State legislative session commences

Senate and House reconvene with three priorities: budget, redistricting, and pandemic


Art by Cade Spencer and Rae Gray

As of Tuesday, Jan. 12, all members of the Texas Congress reconvened remotely or in-person for the 87th Legislative Session.

Cade Spencer, Editor-in-Chief

Just an 18-minute car drive from campus, the Capitol  stands as the center of Texas’ democracy and political establishment. Traditionally, inside the building’s chambers, 181 representatives and legislators make decisions and pass policies that impact all 29 million citizens of the state.

As of Tuesday, Jan. 12, all members of the Texas Congress reconvened remotely or in-person for the 87th Legislative Session.

“Texas is the model for bipartisan cooperation for the rest of the country, whether they realize it or not,” Legislative Director for Democratic House Representative Alex Dominguez, Logan Davidson said. “It is an exciting time to be a Texas Democrat because the appetite for bipartisan action and discussion has probably never been greater.”

According to the Texas Tribune and Davidson, the emphasis on bipartisanship can be attributed to the prevalence of three main legislative priorities that require immediate attention: the budget, redistricting, and COVID-19 response. As of Thursday, Feb. 11, Texas has had a total of 2,534,369 individual COVID-19 cases and 40,340 COVID-19 related deaths.

“I think the State Congress should prioritize COVID-19 right now,” sophomore Marissa Morales said. “Specifically, [they should] focus on vaccine distribution because it is the most pertinent as COVID-19 is at an all time high.”

Extending beyond vaccine distribution, the legislators are tasked with pressing issues related to COVID-19 including: the future and budget of the public education system, and the financial support allotted to the Texas Department of State Health Services.

“Legislators and representatives need to work together and act fast,” Morales said. “Even if they do not agree, they still need to be able to be bipartisan and get stuff done.”

Closely related to COVID-19, another major priority of the session is the state budget. According to the Texas Tribute, Texas Comptroller Glenn Hegar estimates that Texas lawmakers will have $112.5 billion to formulate the general spending budget for the next two years. Currently, legislators have proposed a plan that requires $119.7 billion in funds.

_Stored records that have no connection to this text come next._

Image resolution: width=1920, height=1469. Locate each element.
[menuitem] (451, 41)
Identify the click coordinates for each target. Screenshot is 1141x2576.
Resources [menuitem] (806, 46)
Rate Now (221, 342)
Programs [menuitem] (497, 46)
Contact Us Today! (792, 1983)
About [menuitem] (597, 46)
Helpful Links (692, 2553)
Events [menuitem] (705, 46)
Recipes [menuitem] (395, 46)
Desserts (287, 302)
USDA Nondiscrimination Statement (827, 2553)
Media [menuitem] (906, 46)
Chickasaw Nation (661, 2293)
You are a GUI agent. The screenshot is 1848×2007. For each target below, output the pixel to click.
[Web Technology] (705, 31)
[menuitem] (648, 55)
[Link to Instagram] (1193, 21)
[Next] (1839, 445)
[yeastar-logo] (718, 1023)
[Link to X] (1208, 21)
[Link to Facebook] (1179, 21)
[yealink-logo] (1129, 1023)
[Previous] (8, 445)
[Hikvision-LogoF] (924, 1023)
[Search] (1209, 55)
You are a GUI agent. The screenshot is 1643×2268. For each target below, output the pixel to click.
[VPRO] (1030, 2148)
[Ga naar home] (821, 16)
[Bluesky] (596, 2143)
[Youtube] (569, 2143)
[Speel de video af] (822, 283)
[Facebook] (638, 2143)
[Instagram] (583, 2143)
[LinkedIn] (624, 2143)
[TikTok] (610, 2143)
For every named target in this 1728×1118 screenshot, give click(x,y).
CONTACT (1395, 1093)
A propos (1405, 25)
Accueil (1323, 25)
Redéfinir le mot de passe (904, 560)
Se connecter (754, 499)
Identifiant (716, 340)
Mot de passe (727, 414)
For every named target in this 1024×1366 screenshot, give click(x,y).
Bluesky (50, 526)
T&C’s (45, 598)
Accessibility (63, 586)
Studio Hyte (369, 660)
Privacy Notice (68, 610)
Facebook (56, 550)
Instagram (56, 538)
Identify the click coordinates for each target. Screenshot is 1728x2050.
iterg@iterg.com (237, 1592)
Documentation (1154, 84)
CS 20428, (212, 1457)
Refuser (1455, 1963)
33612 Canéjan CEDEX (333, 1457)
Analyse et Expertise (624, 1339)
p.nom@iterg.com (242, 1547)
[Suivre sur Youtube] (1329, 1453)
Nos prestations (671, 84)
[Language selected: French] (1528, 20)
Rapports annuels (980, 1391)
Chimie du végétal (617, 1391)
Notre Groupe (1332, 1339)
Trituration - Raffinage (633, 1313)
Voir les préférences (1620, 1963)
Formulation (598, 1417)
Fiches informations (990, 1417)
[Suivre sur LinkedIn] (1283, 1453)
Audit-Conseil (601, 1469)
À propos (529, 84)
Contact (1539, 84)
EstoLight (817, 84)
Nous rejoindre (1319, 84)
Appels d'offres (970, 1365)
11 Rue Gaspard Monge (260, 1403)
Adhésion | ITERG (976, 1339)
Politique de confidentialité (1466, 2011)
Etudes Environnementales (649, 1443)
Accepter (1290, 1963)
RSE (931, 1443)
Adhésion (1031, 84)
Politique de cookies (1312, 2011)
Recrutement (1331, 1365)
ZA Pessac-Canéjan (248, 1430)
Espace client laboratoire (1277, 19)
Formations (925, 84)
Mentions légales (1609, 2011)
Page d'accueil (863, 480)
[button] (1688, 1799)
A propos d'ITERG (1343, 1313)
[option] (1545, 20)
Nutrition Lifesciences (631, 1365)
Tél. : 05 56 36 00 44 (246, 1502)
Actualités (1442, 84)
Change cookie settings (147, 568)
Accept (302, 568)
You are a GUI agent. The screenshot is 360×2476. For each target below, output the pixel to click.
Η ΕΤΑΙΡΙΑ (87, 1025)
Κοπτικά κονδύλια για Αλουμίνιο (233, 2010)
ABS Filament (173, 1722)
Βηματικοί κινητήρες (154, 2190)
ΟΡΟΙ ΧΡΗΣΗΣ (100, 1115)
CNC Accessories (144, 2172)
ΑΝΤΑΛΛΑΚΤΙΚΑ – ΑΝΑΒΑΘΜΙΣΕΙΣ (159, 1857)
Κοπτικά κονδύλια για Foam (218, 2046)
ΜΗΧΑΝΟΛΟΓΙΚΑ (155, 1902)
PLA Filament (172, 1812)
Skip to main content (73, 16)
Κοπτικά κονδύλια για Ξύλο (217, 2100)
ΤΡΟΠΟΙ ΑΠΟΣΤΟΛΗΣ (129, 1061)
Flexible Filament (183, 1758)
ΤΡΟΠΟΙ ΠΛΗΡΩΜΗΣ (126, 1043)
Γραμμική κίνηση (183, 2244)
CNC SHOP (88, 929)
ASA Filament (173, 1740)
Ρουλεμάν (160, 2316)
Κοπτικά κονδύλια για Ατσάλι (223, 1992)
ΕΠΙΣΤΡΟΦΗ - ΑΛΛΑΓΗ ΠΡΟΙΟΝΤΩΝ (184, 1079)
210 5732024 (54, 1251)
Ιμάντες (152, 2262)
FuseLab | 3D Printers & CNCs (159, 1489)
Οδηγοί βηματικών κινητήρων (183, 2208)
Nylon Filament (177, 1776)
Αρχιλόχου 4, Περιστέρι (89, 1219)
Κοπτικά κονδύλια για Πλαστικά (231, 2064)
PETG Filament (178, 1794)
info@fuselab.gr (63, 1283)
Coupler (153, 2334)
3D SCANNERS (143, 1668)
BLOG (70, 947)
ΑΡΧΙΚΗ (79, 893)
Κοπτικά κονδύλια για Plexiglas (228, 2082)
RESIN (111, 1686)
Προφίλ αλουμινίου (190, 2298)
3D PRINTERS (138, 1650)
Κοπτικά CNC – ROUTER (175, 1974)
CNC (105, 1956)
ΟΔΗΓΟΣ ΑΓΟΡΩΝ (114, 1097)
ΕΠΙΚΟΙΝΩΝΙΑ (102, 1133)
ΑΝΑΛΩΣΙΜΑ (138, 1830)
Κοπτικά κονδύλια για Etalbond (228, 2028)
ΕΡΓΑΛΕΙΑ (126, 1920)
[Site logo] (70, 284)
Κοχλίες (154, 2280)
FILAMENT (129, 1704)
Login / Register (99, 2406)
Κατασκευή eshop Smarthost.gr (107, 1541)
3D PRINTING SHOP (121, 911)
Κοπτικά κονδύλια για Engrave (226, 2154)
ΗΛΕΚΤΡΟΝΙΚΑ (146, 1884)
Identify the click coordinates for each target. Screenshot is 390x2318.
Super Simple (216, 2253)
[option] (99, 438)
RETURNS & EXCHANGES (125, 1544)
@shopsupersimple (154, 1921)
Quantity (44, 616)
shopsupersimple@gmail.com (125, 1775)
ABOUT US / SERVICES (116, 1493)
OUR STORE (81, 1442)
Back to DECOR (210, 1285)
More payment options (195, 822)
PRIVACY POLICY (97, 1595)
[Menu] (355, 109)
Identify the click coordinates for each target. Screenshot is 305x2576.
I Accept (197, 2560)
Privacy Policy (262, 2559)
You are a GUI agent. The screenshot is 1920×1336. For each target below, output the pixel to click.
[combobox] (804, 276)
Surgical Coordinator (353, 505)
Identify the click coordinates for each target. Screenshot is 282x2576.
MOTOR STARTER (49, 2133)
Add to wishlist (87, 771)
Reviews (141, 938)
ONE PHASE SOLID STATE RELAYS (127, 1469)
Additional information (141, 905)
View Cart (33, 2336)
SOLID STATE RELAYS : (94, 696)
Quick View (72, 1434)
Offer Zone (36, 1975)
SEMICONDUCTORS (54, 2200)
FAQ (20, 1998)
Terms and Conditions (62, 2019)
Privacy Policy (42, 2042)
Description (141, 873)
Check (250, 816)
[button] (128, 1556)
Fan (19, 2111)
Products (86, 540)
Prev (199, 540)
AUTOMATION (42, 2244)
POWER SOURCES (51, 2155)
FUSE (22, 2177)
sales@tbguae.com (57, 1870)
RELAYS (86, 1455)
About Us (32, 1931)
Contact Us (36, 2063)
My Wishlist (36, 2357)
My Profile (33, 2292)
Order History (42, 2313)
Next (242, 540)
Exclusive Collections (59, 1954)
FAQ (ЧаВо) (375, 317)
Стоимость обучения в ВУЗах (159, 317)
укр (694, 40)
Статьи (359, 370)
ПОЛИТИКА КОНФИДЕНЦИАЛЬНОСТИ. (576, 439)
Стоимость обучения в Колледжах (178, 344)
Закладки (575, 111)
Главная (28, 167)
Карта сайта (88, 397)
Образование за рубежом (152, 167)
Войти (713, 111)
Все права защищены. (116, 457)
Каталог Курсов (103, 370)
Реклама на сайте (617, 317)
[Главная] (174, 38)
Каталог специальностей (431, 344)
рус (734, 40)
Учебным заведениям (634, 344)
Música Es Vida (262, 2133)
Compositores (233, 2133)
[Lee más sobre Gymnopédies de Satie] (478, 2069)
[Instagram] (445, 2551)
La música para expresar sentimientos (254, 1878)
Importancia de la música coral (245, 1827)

“From the budget perspective, the current proposal exceeds the amount of funds available, so it is about balancing things,” Davidson said. “We are going to have to really read into who needs the funds, such as public education or standing health care.”

The final session priority is redistricting, where lawmakers ensure that state congressional districts are appropriate based on the demographic data collected in the 2020 Census. If there are no delays, the census information should be introduced into the legislature by April 1.

“Redistricting this session is really interesting because in the past, Republicans have used it to draw hard red districts,” Davidson said. “The big issue now in redistricting is if the Republican majority will draw partisan lines or more true demographic districts.”

Beyond the session priorities, 2,838 individual bills have been introduced in either the House of Representatives or the Senate since the session’s initiation. Within the bills are legislation for funds for statewide accessible-for-all playgrounds and reform of the state holiday Confederate Heroes Day.

“There are many significant bills that I am excited to watch this session,” Davidson said. “We are in the middle of a pandemic, and thus, I think we will see major pieces of legislation that deal with the expansion of healthcare access, specifically Medicaid.”

In a poll taken by the Dispatch, 68.2 percent of Bowie students stated that COVID-19 should be the primary focus of the 87th Legislative Session followed by 14.6 percent of students who placed prominence on civil and human rights.

“Beyond COVID-19 and the economy, I think more focus of the Texas state government should be on environmental issues,” senior Reya Lashinger said. “Especially the consideration of transitioning to renewable resources and making initiatives for lower carbon emissions.”

If any additional individual bills are to be introduced, they must meet the deadline for unrestricted filing of bills and joint resolutions of Friday, March 12.

“We have a government of the people, for the people, and by the people,” Davidson said. “It is very important for people to be involved in the state government: contact a representative, advocate, testify, or participate in any way.”

In a poll issued by the Dispatch, students indicated that 50.3 percent of them identified that it is “important and necessary” for students to be aware of and involved in the proceedings of the Texas state legislature while 44.6 percent of students labeled it as “important, not necessary.”

“The state government can attract the involvement of young students through social media platforms and a greater advertisement of their initiatives,” Lashinger said. “They can also address young people as greater stakeholders in the issues presented and consider their viewpoints on these issues.”

As of now, the 87th legislative session will conclude on Monday, May 31.

“Fundamentally, I think anyone who wants to be involved in state government should and can be involved,” Davidson said. “It is important to get involved because you are affected by what happens in the legislature, and it has a personal impact on all of our lives.”